Research also shows that women are 10% less likely than men to obtain salaried employment in Mexico, partly due to biases in job offers. Regional inequality is also evident: between 2019 and 2023, the wage gap reached 15% in the north and 10% in the north-central region. Although the gap is lower in the south (6%), this region presents the greatest disparity in job offers, where women are 13.4% less likely to receive one. This barrier is a primary cause of lower economic autonomy and the financial inclusion gap.

Disparities persist

In the credit market, research shows that, under similar conditions, women have lower default rates but face higher costs and smaller loan amounts. Female entrepreneurs receive 23% lower loan amounts but pay interest rates 1.4 percentage points higher than men. These differences persist even when controlling for objective risk factors, indicating that these gaps are largely explained by gender-related biases and suggesting an inefficient allocation from a risk-profile perspective.

Regarding inflation, it has been found that it affects to a lesser extent those households where women’s contribution to family income is higher. When the female contribution exceeds 40%, the increase in the cost of the consumption basket tends to be lower, possibly due to greater diversification in purchasing patterns.

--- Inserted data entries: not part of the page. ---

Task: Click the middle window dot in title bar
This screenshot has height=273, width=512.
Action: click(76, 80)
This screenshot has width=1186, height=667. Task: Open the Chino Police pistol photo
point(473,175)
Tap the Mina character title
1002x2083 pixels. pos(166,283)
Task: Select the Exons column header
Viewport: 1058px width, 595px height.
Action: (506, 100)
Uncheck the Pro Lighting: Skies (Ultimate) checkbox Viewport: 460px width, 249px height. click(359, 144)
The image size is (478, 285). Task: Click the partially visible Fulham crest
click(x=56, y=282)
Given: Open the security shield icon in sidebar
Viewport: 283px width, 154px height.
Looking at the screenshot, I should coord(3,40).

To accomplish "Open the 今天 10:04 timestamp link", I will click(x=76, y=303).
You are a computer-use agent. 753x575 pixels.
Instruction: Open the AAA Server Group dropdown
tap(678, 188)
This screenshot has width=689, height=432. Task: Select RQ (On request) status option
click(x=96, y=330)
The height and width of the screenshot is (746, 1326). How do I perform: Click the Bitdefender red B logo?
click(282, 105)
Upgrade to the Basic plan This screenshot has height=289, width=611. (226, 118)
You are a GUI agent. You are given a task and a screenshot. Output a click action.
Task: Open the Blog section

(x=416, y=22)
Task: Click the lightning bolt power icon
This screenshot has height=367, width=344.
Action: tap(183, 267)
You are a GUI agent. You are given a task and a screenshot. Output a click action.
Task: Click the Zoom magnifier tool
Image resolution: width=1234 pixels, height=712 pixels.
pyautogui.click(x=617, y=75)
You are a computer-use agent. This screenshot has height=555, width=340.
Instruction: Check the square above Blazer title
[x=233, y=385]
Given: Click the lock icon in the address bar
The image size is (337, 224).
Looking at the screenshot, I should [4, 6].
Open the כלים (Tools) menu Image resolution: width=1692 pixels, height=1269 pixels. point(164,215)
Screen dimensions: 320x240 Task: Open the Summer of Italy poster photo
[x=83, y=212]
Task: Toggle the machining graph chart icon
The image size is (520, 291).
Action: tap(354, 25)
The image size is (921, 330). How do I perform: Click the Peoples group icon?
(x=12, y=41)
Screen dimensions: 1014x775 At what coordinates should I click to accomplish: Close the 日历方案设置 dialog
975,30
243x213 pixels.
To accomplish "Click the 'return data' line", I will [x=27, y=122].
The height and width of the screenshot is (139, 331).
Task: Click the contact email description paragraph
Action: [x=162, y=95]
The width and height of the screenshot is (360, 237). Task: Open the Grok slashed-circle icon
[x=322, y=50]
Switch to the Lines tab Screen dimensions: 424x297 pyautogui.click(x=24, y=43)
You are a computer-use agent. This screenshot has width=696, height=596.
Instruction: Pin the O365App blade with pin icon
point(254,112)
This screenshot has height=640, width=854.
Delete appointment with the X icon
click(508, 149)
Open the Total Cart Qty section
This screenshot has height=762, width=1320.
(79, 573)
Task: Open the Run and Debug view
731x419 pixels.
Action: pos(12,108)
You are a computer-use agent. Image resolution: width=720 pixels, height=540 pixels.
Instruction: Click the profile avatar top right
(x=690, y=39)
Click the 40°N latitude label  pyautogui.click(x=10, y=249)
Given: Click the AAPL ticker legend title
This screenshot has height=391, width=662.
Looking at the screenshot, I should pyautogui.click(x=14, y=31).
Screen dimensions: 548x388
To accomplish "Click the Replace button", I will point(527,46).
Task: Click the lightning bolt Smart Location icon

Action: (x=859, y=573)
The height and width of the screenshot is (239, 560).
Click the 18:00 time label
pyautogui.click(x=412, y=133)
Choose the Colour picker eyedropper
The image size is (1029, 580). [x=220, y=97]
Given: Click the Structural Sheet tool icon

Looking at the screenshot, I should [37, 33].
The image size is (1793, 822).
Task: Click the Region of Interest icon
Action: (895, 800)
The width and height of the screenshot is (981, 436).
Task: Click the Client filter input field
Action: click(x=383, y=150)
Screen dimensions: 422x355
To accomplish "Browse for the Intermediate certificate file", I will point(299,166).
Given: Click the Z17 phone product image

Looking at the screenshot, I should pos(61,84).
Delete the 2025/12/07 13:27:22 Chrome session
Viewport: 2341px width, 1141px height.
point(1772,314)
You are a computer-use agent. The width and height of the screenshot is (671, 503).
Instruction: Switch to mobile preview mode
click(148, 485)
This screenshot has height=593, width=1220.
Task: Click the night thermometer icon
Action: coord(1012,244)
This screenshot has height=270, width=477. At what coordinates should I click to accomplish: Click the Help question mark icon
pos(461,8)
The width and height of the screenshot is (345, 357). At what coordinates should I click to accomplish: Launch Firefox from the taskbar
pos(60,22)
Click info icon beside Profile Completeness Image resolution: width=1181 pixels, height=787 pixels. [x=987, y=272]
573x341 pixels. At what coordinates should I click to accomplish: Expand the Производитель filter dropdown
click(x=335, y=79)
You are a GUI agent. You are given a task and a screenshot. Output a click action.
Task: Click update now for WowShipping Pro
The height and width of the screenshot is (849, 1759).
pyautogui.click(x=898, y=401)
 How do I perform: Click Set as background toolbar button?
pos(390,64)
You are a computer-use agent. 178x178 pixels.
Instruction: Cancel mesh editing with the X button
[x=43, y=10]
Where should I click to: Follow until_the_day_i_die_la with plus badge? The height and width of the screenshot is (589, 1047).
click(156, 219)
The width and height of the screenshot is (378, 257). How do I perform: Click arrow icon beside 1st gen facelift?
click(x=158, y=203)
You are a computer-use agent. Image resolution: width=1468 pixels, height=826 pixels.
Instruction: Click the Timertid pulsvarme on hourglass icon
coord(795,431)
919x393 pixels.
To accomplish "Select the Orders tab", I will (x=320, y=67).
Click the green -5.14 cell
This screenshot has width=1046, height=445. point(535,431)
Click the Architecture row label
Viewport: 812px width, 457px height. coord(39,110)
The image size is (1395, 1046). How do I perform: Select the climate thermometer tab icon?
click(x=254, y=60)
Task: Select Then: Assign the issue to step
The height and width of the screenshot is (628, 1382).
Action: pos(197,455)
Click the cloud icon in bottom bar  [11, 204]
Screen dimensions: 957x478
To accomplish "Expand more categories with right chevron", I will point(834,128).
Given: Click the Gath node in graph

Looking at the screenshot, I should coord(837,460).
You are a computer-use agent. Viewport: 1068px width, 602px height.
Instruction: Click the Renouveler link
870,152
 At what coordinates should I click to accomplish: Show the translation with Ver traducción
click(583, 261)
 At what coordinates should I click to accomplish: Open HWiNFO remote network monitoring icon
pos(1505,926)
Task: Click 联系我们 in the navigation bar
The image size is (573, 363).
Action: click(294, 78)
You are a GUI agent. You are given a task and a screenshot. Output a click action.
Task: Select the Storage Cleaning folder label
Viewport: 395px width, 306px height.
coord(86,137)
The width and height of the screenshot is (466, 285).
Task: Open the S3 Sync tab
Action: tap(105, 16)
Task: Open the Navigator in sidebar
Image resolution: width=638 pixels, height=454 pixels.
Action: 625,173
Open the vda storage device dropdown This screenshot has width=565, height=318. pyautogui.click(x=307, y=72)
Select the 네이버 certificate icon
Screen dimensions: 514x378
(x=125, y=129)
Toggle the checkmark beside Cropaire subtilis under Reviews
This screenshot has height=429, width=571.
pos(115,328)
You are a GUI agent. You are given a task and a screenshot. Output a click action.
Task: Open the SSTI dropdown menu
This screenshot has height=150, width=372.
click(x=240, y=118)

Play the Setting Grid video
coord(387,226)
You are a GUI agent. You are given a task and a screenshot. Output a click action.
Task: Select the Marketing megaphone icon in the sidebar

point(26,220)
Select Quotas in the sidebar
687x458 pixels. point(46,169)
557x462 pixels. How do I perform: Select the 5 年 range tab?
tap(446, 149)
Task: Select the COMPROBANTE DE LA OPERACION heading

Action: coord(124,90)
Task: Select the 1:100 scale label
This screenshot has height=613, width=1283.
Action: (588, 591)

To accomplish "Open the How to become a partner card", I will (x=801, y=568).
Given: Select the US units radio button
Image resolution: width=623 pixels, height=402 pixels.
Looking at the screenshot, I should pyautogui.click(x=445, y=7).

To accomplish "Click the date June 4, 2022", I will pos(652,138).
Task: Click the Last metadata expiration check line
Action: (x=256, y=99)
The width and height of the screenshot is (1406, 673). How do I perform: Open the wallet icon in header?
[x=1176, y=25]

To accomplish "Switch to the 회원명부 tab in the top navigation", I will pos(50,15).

Likewise, research demonstrates that, during crises, women’s control over family resources tends to decline, especially in households with children. This reduction in decision-making power limits the ability to execute optimal consumption strategies against inflation. Therefore, the resilience of family spending depends on the preservation of female economic autonomy, which acts as a protective mechanism for the family unit during periods of volatility.

The empirical evidence derived from Banco de México’s research shows that incorporating a gender dimension is essential for unbiased decision-making and for addressing the market inefficiencies that inequality reproduces. As long as gender gaps persist, it will remain critical for the central bank to enhance economic diagnosis, strengthen risk analysis and understand the distributional effects of monetary  policy across the population.

Galia Borja Gómez is Deputy Governor of Banco de México.

This article featured in OMFIF’s Gender Balance Index 2026.